- Interactive map of the Amanpuri area

General information
- Location: Phuket
- Opening: 1988; 38 years ago
- Owner: Aman Resorts
- Operator: Aman Resorts

Technical details
- Floor count: 1

Design and construction
- Architect: Ed Tuttle
- Developer: Adrian Zecha

Other information
- Number of rooms: 84
- Number of restaurants: 4

Website
- www.aman.com/resorts/amanpuri

= Amanpuri =

Luxury resort in Phuket, Thailand

Amanpuri is a luxury resort and the flagship property of Aman Resorts. Its name means 'place of peace' in Sanskrit. It is on the west coast of the Thai island of Phuket. The resort is situated on a coconut grove overlooking the Andaman Sea, and includes a stretch of Pansea Beach.

==History==
The location, a former coconut plantation, was chosen by Adrian Zecha while looking for a site where to build a luxurious holiday home in Phuket.
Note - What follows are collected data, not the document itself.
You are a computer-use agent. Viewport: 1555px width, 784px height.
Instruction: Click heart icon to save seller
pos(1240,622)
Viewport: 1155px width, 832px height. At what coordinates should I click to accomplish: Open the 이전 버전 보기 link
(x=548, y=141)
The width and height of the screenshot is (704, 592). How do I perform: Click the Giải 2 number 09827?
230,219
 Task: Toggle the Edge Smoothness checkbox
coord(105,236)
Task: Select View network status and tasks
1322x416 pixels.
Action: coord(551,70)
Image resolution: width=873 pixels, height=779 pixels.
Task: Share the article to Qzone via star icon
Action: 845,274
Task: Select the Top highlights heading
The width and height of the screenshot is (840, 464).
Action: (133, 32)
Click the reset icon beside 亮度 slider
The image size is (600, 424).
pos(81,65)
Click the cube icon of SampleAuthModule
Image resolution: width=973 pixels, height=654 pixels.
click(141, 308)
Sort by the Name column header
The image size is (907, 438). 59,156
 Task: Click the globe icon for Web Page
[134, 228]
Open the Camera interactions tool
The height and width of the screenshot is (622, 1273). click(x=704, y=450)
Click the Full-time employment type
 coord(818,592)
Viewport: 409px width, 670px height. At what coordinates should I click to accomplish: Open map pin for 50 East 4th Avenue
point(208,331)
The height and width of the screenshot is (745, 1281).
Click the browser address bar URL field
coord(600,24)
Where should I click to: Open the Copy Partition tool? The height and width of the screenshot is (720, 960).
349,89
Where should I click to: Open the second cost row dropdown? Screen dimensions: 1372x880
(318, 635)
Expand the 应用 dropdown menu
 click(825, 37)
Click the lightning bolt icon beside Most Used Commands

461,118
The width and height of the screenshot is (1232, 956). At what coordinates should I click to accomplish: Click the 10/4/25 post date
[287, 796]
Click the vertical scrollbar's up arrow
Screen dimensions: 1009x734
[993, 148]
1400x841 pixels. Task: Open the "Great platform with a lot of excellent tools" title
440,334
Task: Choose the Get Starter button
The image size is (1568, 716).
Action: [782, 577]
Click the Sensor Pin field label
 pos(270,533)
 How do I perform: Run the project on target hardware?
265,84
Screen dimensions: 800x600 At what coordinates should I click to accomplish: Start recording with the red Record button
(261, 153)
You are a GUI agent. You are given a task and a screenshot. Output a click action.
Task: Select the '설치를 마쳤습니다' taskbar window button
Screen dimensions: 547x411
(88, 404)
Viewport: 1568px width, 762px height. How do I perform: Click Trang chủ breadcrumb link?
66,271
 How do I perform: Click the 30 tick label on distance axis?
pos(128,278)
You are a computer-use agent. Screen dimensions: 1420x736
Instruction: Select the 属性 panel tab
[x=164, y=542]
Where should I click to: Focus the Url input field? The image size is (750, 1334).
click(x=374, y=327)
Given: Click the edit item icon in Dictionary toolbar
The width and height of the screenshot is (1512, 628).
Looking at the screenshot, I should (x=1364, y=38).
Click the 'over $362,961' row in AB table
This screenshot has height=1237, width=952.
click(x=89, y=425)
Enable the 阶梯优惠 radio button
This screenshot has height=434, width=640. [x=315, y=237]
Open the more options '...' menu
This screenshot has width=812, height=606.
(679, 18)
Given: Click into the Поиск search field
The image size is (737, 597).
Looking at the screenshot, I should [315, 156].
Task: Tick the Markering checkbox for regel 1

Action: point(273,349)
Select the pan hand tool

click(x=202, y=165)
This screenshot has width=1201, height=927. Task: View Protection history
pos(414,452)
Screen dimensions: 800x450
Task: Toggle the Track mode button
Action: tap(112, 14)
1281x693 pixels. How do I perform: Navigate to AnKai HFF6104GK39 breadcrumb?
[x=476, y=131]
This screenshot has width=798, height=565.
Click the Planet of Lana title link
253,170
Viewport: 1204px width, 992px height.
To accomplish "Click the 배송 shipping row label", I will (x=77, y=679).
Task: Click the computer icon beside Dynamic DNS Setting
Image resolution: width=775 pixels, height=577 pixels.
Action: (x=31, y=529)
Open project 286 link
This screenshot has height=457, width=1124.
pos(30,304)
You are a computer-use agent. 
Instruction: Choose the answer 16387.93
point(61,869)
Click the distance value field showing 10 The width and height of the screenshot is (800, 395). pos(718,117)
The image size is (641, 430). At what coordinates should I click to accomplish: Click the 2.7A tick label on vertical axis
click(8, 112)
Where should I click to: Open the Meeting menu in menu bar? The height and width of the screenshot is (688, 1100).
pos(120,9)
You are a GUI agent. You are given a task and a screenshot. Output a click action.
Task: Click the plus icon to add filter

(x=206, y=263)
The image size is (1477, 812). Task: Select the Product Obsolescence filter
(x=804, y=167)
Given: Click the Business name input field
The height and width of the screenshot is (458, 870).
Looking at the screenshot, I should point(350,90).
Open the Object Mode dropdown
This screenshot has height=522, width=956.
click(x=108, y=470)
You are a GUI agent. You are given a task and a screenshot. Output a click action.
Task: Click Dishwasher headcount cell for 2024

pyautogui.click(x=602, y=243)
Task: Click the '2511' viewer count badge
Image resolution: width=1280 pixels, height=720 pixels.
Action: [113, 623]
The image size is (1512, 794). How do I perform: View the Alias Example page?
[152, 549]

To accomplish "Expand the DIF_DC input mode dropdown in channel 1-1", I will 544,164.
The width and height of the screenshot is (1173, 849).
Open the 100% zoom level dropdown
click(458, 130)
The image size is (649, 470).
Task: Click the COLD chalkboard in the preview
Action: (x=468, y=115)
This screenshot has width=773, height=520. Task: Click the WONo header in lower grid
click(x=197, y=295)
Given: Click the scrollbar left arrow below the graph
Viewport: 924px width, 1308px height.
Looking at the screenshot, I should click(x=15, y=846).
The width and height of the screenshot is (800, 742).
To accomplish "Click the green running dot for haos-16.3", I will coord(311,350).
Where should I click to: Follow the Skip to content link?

Plans to build a home on the site developed into an idea to build a small resort, in partnership with Anil Thadani and two other entrepreneurs. They mainly spent their own money, as no banks would extend credit for the project due to the small number of planned rooms, instead of the 500-room hotel they thought would be more practical. The resort was opened in 1988 at a cost of US$4 million. It was designed by American architect Ed Tuttle, who took his inspiration from traditional Thai temple architecture, in particular the ancient Thai capital of Ayutthaya.

==Facilities==
The resort contains 40 pavilions and 44 villas spread over 24 hectares on a headland on the northern side of Pansea Beach. Each villa features a swimming pool, separate dining and living rooms, a kitchen and up to 9 bedrooms. The property also features four restaurants.